### WHAT THE TASK ASKS
Write out the entries below again, swapping "Gallery" for "Collection" wherever it appears and keeping everything else unchanged. Leave out the pictures.

Raw entries
'''
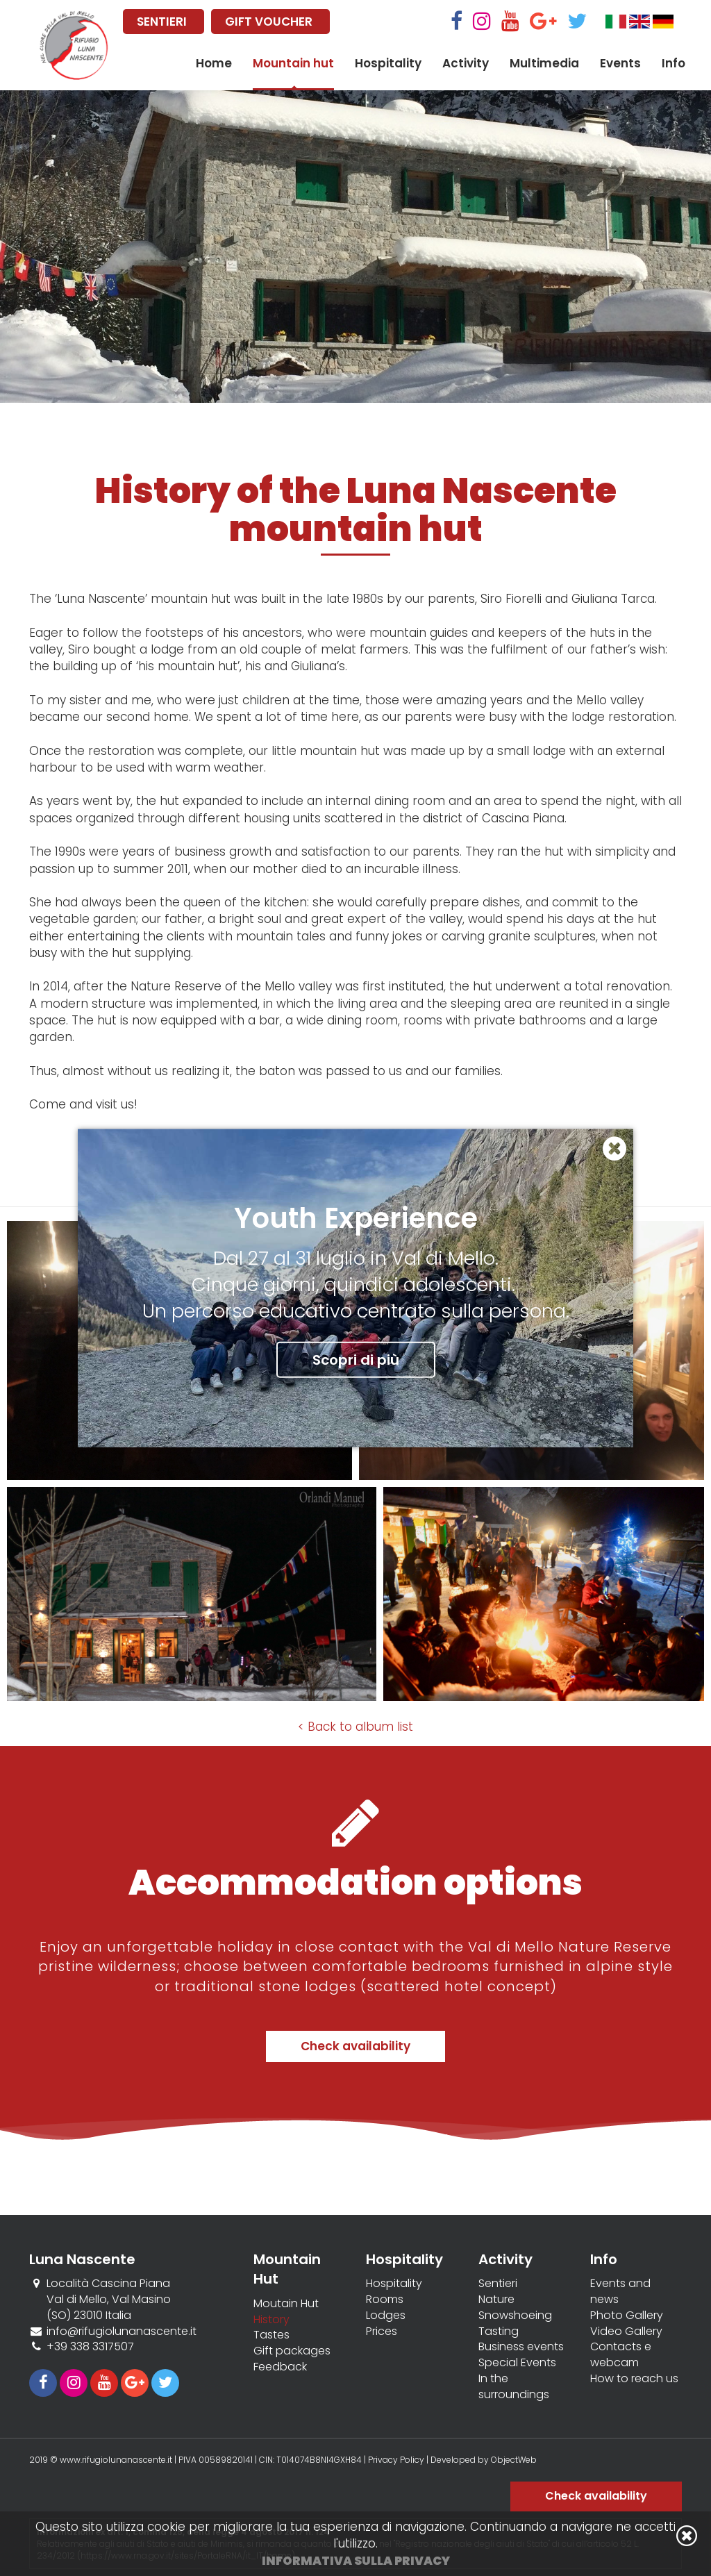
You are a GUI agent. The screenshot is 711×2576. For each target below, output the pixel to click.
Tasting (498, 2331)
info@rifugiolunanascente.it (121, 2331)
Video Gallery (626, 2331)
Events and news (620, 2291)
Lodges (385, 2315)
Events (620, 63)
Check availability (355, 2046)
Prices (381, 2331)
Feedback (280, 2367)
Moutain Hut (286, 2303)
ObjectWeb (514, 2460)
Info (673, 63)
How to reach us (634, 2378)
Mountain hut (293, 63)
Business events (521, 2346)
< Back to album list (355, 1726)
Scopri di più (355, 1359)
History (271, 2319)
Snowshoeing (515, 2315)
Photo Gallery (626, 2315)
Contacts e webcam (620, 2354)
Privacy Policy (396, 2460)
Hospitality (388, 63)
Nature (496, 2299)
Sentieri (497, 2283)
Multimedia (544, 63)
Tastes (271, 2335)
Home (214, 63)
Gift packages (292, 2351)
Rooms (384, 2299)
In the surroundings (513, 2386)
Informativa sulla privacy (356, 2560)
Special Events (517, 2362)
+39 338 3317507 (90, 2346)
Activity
'''
### SOLUTION
You are a GUI agent. The screenshot is 711×2576. For each target below, output the pixel to click.
Tasting (498, 2331)
info@rifugiolunanascente.it (121, 2331)
Video Collection (626, 2331)
Events and news (620, 2291)
Lodges (385, 2315)
Events (620, 63)
Check availability (355, 2046)
Prices (381, 2331)
Feedback (280, 2367)
Moutain Hut (286, 2303)
ObjectWeb (514, 2460)
Info (673, 63)
How to reach us (634, 2378)
Mountain hut (293, 63)
Business events (521, 2346)
< Back to album list (355, 1726)
Scopri di più (355, 1359)
History (271, 2319)
Snowshoeing (515, 2315)
Photo Collection (626, 2315)
Contacts e webcam (620, 2354)
Privacy Policy (396, 2460)
Hospitality (388, 63)
Nature (496, 2299)
Sentieri (497, 2283)
Multimedia (544, 63)
Tastes (271, 2335)
Home (214, 63)
Gift packages (292, 2351)
Rooms (384, 2299)
In the surroundings (513, 2386)
Informativa sulla privacy (356, 2560)
Special Events (517, 2362)
+39 338 3317507 (90, 2346)
Activity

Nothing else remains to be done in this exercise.